Üç yıl önce bu yolculuğa çıkan Superdry, AW20 koleksiyonunun üçte birini daha düşük etkili malzemelere dönüştürmeyi çoktan başardı ve ayrıca görevi ileriye doğru daha da iyi çözümler geliştirmek olan 45 'Sürdürülebilirlik Savaşçısı'ndan oluşan bir ekip kurdu. Bu, marka şeffaflığına daha fazla odaklanmayı içeriyor, çünkü özellikle 37 milyar dolarlık toplam harcama gücüne sahip olan etkili Z Kuşağı demografisinin %140'si bunu kıyafet alışverişinde en önemli faktör olarak görüyor.
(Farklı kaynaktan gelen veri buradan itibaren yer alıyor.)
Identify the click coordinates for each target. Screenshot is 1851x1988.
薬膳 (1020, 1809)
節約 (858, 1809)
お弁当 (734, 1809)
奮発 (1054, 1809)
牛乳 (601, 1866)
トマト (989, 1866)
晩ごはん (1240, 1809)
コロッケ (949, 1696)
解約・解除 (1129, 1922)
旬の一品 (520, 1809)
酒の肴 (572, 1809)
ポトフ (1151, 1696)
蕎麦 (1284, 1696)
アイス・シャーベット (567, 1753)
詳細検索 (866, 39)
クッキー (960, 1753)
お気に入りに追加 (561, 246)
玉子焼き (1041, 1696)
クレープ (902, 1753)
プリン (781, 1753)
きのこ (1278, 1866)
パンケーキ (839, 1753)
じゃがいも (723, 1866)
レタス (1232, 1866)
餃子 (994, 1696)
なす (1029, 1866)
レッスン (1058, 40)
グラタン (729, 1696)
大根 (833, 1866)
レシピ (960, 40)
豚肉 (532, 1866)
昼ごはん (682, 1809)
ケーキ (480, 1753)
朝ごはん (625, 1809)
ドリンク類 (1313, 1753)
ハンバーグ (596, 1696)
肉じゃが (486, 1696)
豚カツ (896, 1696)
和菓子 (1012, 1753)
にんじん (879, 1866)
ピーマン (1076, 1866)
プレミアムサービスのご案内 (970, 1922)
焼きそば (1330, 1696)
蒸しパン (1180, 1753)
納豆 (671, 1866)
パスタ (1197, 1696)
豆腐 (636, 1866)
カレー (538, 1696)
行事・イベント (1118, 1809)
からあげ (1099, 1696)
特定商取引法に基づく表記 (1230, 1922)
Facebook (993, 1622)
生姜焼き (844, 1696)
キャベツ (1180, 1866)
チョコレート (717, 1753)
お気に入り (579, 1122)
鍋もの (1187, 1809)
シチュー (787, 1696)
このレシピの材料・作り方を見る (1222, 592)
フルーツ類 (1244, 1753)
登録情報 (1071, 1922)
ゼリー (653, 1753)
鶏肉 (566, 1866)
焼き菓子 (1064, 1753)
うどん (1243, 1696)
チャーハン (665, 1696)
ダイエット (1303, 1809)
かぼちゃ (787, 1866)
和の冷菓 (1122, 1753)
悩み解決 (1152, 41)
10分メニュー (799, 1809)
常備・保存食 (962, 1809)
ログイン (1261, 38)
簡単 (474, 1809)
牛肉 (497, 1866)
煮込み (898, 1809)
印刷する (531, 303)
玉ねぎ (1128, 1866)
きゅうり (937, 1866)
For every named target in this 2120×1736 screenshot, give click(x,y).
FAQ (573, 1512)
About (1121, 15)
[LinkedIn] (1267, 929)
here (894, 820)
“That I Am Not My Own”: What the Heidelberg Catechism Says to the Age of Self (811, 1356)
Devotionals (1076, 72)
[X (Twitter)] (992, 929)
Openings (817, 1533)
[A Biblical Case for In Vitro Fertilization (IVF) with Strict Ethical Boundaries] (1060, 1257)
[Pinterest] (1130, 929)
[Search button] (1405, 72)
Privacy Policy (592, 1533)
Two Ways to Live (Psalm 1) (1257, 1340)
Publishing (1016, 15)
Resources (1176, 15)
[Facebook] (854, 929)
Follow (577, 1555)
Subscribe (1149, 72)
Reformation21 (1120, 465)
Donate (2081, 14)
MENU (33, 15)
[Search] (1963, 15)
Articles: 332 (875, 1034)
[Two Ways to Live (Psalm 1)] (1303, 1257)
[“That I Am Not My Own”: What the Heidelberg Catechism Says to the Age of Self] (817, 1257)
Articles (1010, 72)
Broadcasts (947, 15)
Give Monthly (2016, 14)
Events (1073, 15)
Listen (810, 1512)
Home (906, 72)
Dunkerton bu değişimi hızlandırmayı ya da kendi deyimiyle "daha hızlı git"i sevse de, yeşil yıkamanın tüketicilerin güvenini kaybetmesine yol açtığının ve sonuç olarak alıcılara olan gerçek bağlılığını kanıtlama stratejisinin hızını yavaşlattığının kesinlikle farkında. "Bir sohbete başlamadan önce koleksiyonumuzun üçte birinin düşük etkili malzemelerden oluşmasını beklememizin ana nedenlerinden biri bu" dedi. Drapers bir bölgesindeki röportaj girişim hakkında. 'Ayrıca fazla satış yapmama yaklaşımını da benimsedik. Sektörümüzde etkiyi azaltan her türlü değişiklik teşvik edilmelidir. Sadece faydayı aşırı pazarlamaktan ve tüketicilerimizi yanlış bilgilendirmekten kaçınmamız gerekiyor. Mükemmellik beklemiyorlar ama ilerleme talep ediyorlar.'

Superdry'nin çabaları gerçekten takdire şayandır ve moda perakendecilerinin bir bütün olarak bu tür amaçlara nasıl bağlı olmaları gerektiğine dair başlıca bir örnek teşkil etmektedir. Umarım onlar da aynı şeyi yaparlar, çünkü pandeminin beraberinde getirdiği mücadelelerden yavaş yavaş çıktıkça, reddedenler kesinlikle geride kalacaklar.